Buckley10339, Sep 27, 2018
The only thing you must do with rods is to get the holes in line first before any soldering takes place. The best way is to drill holes slightly undersize then once the soldering is done the hole can be opened to the correct diameter. This is when you are going to need drills the correct size.

Jim Snowdon, Sep 28, 2018
2.5mm, and I have never found a need to open the holes out any further from the “as drilled” state.

I drill all the laminations first, and then solder up, using the shank end of the same size drill to align them. A traditional wooden clothes peg comes in handy as a means of holding everything together whilst soldering.

Thompson21380, Sep 28, 2018
The only thing to beware of when opening up the holes in laminated parts, particularly rods, is that if you try to do it with a drill the drill bit has a habit of “snatching” and that will often cause the laminations to be torn apart.

It is far better to open up the holes using a hand broach which is more controllable.

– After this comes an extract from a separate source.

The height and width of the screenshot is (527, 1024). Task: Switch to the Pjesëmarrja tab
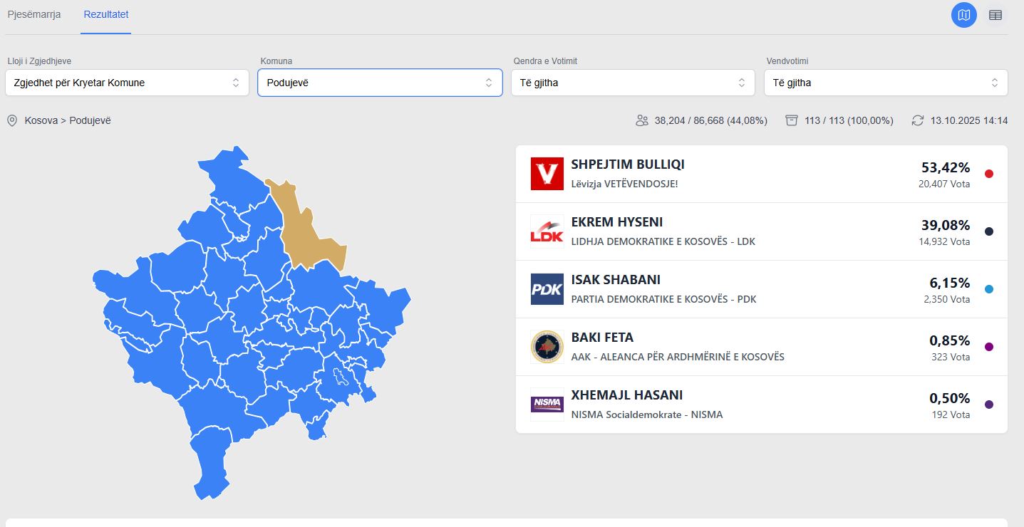(34, 15)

Sandy Harper, Sep 28, 2018
From bitter experience, I would agree with Jim on opening out the crank pin holes. If you try to open them, after laminating, because they are now two, or even 4 times, thicker, it is possible for them to come apart, with the heat generated during the cutting process, melting the solder. It is much better to do the laminations individually. I never use a drill to open up holes. I always use a taper broach. If a drill catches it will distort the metal at best, or even totally wreck it at worst.


Jim Snowdon, Sep 28, 2018
The other, probably higher, risk is that the drill bites suddenly and rips the laminations apart. Most of us are using drills that have their cutting edges shaped for steel, and are either using hand-held drills or pillar drills with probably more end float than is really desirable.

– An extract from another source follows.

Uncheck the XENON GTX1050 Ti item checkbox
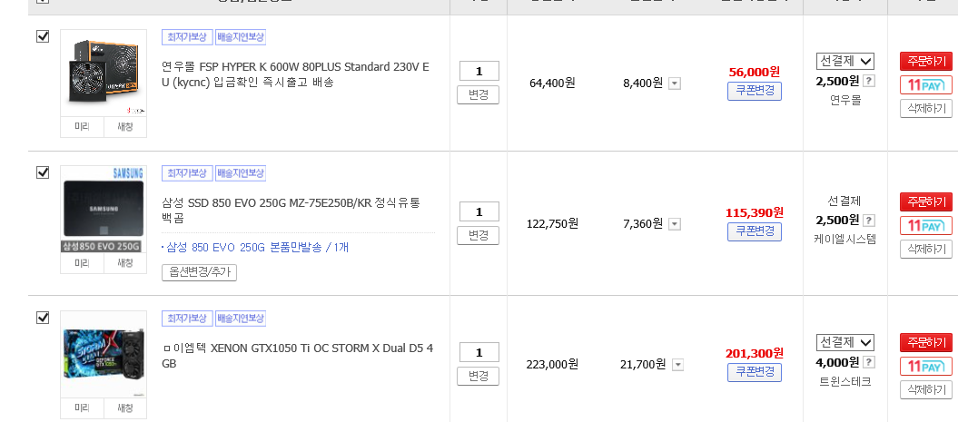 [42, 318]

I found (the hard way) that the better tactic is to drill the individual laminations whilst they are still in the fret, which makes them easier to hold on to, and to drill through them into a wood block. Because each lamination is thin, the point of the drill comes through before the corners have started cutting and is supported to a degree by the wood as it drills into it. The harder the wood the better; birch ply and good softwood are alright from experience, but I would avoid anything truly soft.

Jim Snowdon, Sep 28, 2018
I don't have any broaches that size so I learned to drill them out of necessity. However, a round needle file, inserted in the hole and twisted as you would a broach, will do the job.

If I wanted a broach, I would go in search of a clockmakers supplier in preference to any of the “hobby” stores that would like our trade.

Thompson21380, Sep 29, 2018
Indeed, those are precisely the ones I use - from about 0.5mm up to about 5mm - if you can find them on the market you will find them invaluable - I got mine second hand at auction. They are tapered and fit into a pin drill holder perfectly.